**WORK INSTRUCTION**
All of the data is to be printed again exactly as it appears.

**DATASET RECORDS**
* * * * *
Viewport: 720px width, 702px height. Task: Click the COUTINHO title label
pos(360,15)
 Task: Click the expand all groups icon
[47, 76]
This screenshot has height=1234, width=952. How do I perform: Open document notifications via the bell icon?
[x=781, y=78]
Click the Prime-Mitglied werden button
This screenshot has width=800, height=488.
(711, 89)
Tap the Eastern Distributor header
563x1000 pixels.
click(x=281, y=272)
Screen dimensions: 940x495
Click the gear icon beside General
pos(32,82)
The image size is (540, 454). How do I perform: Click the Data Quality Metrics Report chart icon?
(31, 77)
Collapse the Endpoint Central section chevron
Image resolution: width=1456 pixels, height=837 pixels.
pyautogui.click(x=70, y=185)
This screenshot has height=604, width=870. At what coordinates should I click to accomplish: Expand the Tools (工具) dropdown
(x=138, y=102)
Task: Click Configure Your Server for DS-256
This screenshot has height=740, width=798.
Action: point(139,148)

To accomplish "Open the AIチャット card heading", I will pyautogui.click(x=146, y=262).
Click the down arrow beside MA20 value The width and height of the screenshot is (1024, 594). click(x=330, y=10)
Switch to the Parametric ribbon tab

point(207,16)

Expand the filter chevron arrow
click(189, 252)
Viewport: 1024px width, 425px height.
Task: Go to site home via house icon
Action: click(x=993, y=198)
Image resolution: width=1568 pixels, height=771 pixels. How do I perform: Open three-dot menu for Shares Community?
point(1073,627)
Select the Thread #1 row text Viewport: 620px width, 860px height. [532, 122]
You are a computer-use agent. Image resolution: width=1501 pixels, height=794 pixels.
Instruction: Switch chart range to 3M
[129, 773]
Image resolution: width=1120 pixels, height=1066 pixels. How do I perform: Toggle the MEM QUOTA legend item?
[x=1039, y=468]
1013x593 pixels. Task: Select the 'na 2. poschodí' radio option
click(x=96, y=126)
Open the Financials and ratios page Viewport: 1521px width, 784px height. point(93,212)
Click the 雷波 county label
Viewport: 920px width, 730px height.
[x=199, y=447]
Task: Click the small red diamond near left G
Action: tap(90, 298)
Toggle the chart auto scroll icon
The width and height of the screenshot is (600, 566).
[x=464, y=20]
* * * * *
**RESPONSE TO THIS TASK**
Viewport: 720px width, 702px height. Task: Click the COUTINHO title label
pos(360,15)
 Task: Click the expand all groups icon
[47, 76]
This screenshot has height=1234, width=952. How do I perform: Open document notifications via the bell icon?
[x=781, y=78]
Click the Prime-Mitglied werden button
This screenshot has width=800, height=488.
(711, 89)
Tap the Eastern Distributor header
563x1000 pixels.
click(x=281, y=272)
Screen dimensions: 940x495
Click the gear icon beside General
pos(32,82)
The image size is (540, 454). How do I perform: Click the Data Quality Metrics Report chart icon?
(31, 77)
Collapse the Endpoint Central section chevron
Image resolution: width=1456 pixels, height=837 pixels.
pyautogui.click(x=70, y=185)
This screenshot has height=604, width=870. At what coordinates should I click to accomplish: Expand the Tools (工具) dropdown
(x=138, y=102)
Task: Click Configure Your Server for DS-256
This screenshot has height=740, width=798.
Action: point(139,148)

To accomplish "Open the AIチャット card heading", I will pyautogui.click(x=146, y=262).
Click the down arrow beside MA20 value The width and height of the screenshot is (1024, 594). click(x=330, y=10)
Switch to the Parametric ribbon tab

point(207,16)

Expand the filter chevron arrow
click(189, 252)
Viewport: 1024px width, 425px height.
Task: Go to site home via house icon
Action: click(x=993, y=198)
Image resolution: width=1568 pixels, height=771 pixels. How do I perform: Open three-dot menu for Shares Community?
point(1073,627)
Select the Thread #1 row text Viewport: 620px width, 860px height. [532, 122]
You are a computer-use agent. Image resolution: width=1501 pixels, height=794 pixels.
Instruction: Switch chart range to 3M
[129, 773]
Image resolution: width=1120 pixels, height=1066 pixels. How do I perform: Toggle the MEM QUOTA legend item?
[x=1039, y=468]
1013x593 pixels. Task: Select the 'na 2. poschodí' radio option
click(x=96, y=126)
Open the Financials and ratios page Viewport: 1521px width, 784px height. point(93,212)
Click the 雷波 county label
Viewport: 920px width, 730px height.
[x=199, y=447]
Task: Click the small red diamond near left G
Action: tap(90, 298)
Toggle the chart auto scroll icon
The width and height of the screenshot is (600, 566).
[x=464, y=20]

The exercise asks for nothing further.